Enter propagation and weather inputs
The model uses engineering approximations for planning, screening, and comparative studies. For compliance work, validate results with your adopted propagation standard.
Example data table
| Scenario | Frequency | Path | Humidity | Rain | Fog | Elevation | Total attenuation |
|---|---|---|---|---|---|---|---|
| Microwave backhaul | 15 GHz | 5 km | 70% | 25 mm/h | 0.20 g/m³ | 10° | 8.61 dB |
| Heavy weather link | 30 GHz | 8 km | 85% | 50 mm/h | 0.40 g/m³ | 5° | 35.30 dB |
| High-frequency path | 60 GHz | 2 km | 60% | 10 mm/h | 0.10 g/m³ | 20° | 51.88 dB |
Formula used
- Saturation vapor pressure: es = 6.112 × exp[(17.67 × T) / (T + 243.5)]
- Water vapor pressure: e = RH × es / 100
- Absolute humidity: ρv = 216.7 × e / (T + 273.15)

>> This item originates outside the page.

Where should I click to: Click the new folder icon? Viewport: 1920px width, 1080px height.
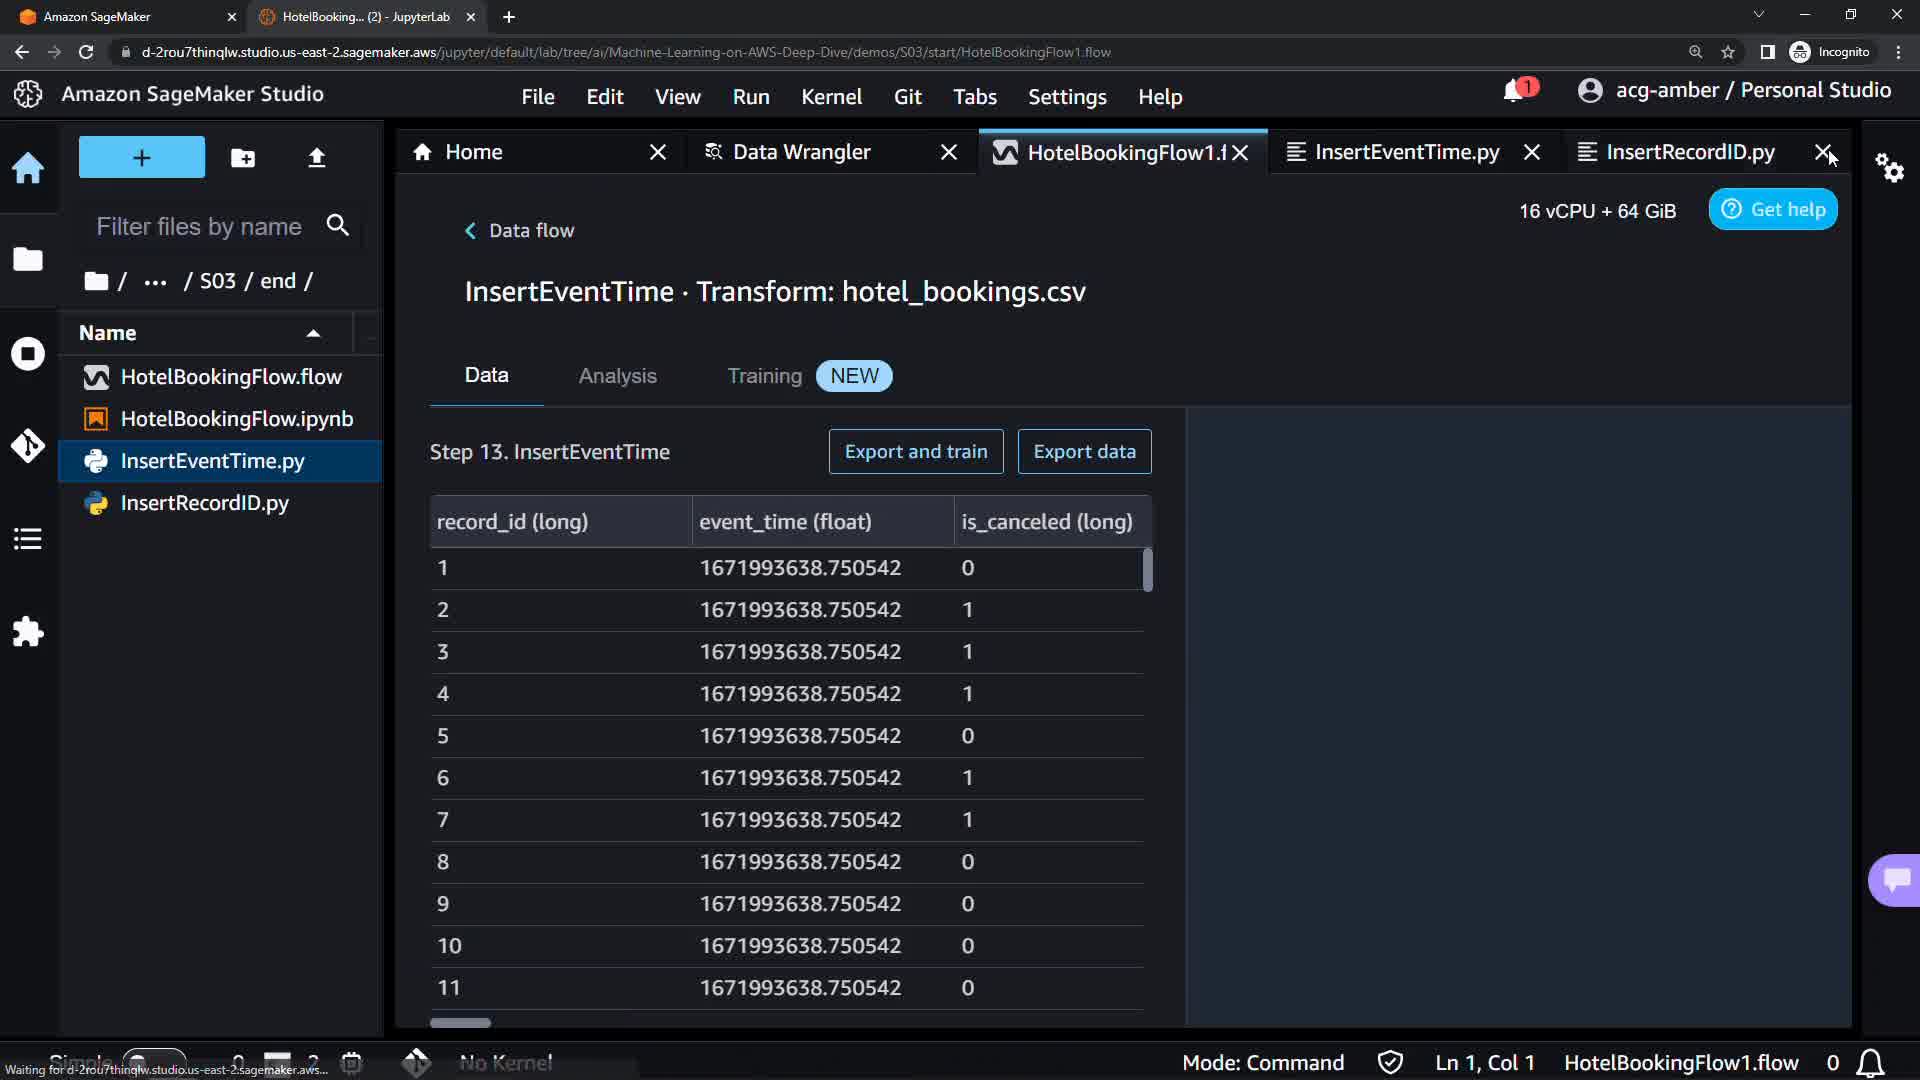point(243,158)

- Temperature ratio: θ = (T + 273.15) / 288.15
- Dry-air attenuation: γd = 0.00012 × f² × (P / 1013.25) / θ² × oxygen boost
- Water-vapor attenuation: γw = 0.000015 × f² × (ρv / 7.5) / θ² × vapor boost
- Slant path: Ls = L / max[sin(ε), 0.1]
- Rain attenuation: γr = k × Rα, where k and α vary with frequency
- Fog attenuation: γf = 0.08 × M × (f / 10)² / [1 + (f / 100)²]
- Total physical attenuation: A = Agas + Arain + Afog
- Design attenuation: Adesign = A + fade margin
How to use this calculator
- Enter the operating frequency in gigahertz for the path you are studying.
- Add the horizontal path length and the link elevation angle.
- Provide local weather values for temperature, pressure, and humidity.
- Enter rain rate and fog liquid water density when those effects matter.
- Set a fade margin to reflect your design allowance or reliability target.
- Click the calculate button to display losses above the form.
- Review gaseous, rain, and fog components before comparing the total.
- Use the CSV or PDF buttons to save the result summary.
Frequently asked questions
1) What does atmospheric attenuation mean?
It is the signal loss caused by gases, water vapor, rain, fog, and slant-path geometry while a wave travels through the atmosphere.
2) Why is elevation angle included?
Lower elevation angles increase the effective path through air and weather layers, so the same horizontal distance can produce noticeably higher attenuation.
3) Does humidity always matter?
Humidity matters more as frequency increases, especially near water-vapor absorption regions. At lower frequencies, its contribution is often smaller than rain loss.
4) Is rain loss calculated separately?
Yes. The calculator estimates specific rain attenuation from frequency and rain rate, then applies an effective weather path to produce total rain loss.
5) What is fog liquid water density?
It represents the mass of suspended liquid water per cubic meter of air. Dense fog has a larger value and usually causes stronger attenuation.
6) Should I trust the result for compliance work?
Use it for screening, planning, and comparisons. Formal compliance or contractual designs should still be checked against your required propagation standard.
7) What does design attenuation show?
It adds your chosen fade margin to the calculated physical loss, giving a more conservative figure for engineering decisions and link budgeting.
8) Can I export the results?
Yes. After calculating, use the CSV button for spreadsheet work or the PDF button for a quick report snapshot.